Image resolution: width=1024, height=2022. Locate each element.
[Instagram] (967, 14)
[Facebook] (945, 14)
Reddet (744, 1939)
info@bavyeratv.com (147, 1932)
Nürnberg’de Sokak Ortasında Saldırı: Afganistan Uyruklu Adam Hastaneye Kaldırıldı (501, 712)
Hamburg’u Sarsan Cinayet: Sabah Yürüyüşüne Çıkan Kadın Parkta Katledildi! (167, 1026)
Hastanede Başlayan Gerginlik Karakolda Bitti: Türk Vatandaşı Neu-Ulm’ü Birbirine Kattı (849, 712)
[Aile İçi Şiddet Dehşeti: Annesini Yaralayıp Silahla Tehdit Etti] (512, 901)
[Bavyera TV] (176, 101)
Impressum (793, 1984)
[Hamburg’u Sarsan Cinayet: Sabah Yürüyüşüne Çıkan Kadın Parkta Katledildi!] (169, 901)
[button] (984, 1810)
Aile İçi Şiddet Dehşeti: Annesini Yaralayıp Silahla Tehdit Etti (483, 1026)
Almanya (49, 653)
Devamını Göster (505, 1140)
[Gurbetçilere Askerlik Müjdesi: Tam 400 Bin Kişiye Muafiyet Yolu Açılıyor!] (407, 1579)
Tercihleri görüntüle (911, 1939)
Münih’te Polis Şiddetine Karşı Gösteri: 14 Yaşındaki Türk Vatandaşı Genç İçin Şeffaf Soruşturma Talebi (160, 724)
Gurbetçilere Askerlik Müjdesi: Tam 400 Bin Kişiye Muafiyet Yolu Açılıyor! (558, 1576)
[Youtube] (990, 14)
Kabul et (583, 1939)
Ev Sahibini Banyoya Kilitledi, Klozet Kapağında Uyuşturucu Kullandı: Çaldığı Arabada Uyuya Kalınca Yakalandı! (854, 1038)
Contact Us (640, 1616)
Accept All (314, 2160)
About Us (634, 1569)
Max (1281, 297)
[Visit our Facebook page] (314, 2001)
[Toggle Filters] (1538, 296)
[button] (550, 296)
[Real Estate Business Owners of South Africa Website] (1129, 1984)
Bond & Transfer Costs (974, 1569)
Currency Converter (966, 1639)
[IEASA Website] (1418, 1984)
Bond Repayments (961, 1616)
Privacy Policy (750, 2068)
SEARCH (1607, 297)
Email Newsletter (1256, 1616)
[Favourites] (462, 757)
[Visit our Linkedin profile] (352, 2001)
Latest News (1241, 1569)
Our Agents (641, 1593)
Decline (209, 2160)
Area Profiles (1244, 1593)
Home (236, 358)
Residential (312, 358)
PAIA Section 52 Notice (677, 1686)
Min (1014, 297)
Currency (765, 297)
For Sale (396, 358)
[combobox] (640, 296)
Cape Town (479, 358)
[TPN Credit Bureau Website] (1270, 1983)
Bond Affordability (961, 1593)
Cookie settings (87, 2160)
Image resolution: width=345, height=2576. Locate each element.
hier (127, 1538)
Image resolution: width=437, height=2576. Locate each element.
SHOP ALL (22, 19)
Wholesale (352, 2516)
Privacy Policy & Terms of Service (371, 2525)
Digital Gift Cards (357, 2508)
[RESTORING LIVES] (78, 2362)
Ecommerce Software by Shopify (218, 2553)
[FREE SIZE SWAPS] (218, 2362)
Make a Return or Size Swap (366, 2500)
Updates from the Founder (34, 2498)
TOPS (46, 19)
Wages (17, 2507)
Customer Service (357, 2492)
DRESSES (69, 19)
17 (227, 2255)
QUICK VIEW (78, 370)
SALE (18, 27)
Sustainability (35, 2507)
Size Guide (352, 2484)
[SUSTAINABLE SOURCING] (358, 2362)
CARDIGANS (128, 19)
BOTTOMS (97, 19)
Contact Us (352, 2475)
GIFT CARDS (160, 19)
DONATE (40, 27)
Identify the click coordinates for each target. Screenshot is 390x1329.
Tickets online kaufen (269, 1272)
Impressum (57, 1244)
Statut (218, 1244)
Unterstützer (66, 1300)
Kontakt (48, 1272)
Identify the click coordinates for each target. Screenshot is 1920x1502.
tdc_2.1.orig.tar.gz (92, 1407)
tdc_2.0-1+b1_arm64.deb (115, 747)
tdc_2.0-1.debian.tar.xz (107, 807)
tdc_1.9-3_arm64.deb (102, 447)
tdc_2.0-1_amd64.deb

## WORK REQUIRED
Where a line contains the word "width", copy that line from the listing above.

## TASK RESULT
Image resolution: width=1024, height=2022. Locate each element.
Image resolution: width=345, height=2576. Locate each element.
Image resolution: width=437, height=2576. Locate each element.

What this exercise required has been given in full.